▶ _Qué hacer_:
A: Según el texto sobre entrevistas y muertos, ¿quién entrevista al autor con la ayuda de Toni Montesinos?
B: Actualiza el fragmento del texto sobre entrevistas y muertos que va desde "-Prefiero a la" hasta "que hubieras respondido?", ambos incluidos, sustituyendo "energúmeno" por "malvado".

▶ _Texto para leer_:
────────────────────────────────────────

Que trata de entrevistas y muertos




A veces se lee uno con terror, no porque esté en desacuerdo con lo dicho, sino por el tono, que a veces le sale a uno demasiado ácido. 

Digo eso a cuento de la entrevista que me hace el ectoplasma de Truman Capote con la ayuda de Toni Montesinos y que puede leerse en su blog.

Me pregunta unas cosas ingenuas, y por ello terribles, el fantasma de Capote. Cosas así:

-¿Prefiere los animales a la gente?

-Prefiero a la gente que hay en ciertos animales.

-Si el Reader’s Digest le encargara escribir uno de esos artículos sobre «un personaje inolvidable», ¿a quién elegiría?

-Elegiría a cualquier energúmeno disfrazado de buena persona. Alguien como tú o como yo.

¿Tú que hubieras respondido?

Aunque parezca lo contrario, no es el primer muerto que me interroga. Todo lector suele frecuentar a los muertos, conversar con ellos, pedirles cobijo y compañía, por ver si la vida en este manicomio se nos hace más leve y se multiplican las pastillas y podemos morir en paz con nosotros mismos.

────────────────────────────────────────

▶ _Lista de registros_:
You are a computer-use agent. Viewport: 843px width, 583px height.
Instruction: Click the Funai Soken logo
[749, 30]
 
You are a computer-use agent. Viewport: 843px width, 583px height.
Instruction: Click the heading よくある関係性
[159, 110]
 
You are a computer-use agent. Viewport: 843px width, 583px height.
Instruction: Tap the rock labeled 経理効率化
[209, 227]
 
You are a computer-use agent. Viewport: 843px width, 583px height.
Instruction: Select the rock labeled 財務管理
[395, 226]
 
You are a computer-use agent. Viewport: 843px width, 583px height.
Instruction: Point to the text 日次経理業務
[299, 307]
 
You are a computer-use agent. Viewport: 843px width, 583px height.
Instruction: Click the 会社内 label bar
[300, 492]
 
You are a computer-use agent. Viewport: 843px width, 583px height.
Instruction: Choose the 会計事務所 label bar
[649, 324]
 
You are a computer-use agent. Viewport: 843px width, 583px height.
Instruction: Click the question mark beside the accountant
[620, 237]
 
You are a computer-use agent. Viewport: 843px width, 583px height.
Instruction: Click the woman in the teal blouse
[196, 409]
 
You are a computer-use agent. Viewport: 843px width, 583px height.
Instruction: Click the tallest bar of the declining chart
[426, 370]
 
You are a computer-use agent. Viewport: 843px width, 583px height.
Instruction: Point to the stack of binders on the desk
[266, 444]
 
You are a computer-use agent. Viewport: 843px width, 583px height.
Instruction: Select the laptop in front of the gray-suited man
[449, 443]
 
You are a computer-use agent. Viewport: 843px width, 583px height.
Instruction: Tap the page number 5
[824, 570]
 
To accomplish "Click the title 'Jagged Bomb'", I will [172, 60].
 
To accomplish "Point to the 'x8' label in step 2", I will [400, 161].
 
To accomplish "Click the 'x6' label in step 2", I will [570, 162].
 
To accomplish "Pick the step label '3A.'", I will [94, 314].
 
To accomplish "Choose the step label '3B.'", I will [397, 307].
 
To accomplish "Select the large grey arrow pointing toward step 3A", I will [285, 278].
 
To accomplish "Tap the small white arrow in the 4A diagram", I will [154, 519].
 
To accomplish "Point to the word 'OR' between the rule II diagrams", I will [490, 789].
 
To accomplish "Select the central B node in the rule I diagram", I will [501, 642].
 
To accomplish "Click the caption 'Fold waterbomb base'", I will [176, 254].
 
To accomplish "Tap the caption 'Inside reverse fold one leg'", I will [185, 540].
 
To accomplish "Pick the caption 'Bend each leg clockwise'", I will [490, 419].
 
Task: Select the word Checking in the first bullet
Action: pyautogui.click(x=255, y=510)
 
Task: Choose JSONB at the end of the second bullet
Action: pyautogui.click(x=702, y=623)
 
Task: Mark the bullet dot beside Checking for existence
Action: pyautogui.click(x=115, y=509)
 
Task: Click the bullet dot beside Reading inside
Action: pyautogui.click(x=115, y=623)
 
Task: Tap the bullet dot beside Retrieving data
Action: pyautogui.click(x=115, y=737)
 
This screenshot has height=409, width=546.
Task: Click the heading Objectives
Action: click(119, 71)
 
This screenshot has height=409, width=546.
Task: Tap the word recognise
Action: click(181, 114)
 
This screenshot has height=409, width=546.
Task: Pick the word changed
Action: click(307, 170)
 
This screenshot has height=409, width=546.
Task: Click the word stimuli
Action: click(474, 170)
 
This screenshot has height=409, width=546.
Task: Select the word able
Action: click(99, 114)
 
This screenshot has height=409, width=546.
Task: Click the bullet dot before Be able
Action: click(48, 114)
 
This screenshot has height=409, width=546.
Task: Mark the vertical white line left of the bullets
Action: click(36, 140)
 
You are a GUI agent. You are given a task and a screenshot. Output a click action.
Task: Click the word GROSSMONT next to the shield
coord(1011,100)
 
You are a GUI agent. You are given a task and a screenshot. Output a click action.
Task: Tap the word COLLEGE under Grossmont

────────────────────────────────────────

▶ _Respuestas_:
A: El ectoplasma de Truman Capote.

B:
-Prefiero a la gente que hay en ciertos animales.

-Si el Reader’s Digest le encargara escribir uno de esos artículos sobre «un personaje inolvidable», ¿a quién elegiría?

-Elegiría a cualquier malvado disfrazado de buena persona. Alguien como tú o como yo.

¿Tú que hubieras respondido?